Stored records:

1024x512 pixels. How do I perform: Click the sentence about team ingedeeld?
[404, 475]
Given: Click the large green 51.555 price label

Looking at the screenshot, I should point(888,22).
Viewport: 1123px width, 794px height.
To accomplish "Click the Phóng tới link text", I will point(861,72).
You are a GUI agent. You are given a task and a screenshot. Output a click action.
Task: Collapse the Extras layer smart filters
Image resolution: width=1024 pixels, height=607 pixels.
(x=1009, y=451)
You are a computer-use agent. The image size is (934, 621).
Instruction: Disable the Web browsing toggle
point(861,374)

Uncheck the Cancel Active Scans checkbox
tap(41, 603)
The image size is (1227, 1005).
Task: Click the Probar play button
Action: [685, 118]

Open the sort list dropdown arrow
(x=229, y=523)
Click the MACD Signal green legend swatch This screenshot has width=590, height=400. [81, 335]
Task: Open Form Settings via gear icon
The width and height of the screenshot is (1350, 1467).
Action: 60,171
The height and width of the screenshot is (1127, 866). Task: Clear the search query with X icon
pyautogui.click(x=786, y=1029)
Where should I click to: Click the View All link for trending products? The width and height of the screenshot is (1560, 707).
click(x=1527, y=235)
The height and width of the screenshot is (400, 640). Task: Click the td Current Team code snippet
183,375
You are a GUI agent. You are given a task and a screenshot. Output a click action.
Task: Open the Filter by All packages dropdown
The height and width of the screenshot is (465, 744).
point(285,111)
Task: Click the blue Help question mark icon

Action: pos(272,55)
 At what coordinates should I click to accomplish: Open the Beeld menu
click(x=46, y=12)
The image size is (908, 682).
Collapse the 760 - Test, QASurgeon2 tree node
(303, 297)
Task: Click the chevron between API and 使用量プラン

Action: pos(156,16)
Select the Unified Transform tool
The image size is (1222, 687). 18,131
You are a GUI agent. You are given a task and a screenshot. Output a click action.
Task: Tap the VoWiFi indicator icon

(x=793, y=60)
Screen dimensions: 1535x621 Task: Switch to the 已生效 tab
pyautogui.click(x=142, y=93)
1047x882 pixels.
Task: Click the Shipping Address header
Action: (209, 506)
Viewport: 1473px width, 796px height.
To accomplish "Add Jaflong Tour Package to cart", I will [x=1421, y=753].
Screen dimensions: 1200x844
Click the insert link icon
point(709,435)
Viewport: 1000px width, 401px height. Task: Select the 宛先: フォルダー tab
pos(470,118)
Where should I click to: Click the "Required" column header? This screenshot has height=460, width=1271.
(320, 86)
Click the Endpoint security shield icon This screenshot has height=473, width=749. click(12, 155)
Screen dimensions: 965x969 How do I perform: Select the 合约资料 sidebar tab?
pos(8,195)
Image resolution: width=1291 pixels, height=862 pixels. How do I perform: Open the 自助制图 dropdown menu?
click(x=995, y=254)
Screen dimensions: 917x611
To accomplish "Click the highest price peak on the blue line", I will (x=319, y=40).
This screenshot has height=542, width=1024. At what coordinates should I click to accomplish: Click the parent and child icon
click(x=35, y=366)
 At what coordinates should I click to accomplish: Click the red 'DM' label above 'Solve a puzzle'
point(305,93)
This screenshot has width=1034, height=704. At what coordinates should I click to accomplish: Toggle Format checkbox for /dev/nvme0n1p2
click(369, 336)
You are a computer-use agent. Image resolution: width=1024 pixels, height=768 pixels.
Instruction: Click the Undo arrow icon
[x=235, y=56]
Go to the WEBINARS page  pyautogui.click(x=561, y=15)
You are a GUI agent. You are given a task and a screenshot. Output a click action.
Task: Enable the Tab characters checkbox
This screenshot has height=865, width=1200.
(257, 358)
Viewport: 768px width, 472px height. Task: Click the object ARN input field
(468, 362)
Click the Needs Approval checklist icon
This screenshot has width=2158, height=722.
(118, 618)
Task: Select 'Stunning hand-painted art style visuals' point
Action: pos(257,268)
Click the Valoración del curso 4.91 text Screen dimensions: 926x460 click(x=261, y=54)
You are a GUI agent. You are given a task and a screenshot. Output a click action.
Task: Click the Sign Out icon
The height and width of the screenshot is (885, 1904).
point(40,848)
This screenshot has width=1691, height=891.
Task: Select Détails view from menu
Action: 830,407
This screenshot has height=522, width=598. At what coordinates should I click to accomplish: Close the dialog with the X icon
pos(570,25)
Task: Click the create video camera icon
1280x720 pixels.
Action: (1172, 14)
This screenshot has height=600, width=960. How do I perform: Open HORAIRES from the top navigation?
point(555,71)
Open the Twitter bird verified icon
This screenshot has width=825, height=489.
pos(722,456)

### Work item
All lines of the entries containing the string "will" must be shown in full.

### Exercise answer
To accomplish "Click the Phóng tới link text", I will point(861,72).
To accomplish "Add Jaflong Tour Package to cart", I will [x=1421, y=753].
To accomplish "Click the highest price peak on the blue line", I will (x=319, y=40).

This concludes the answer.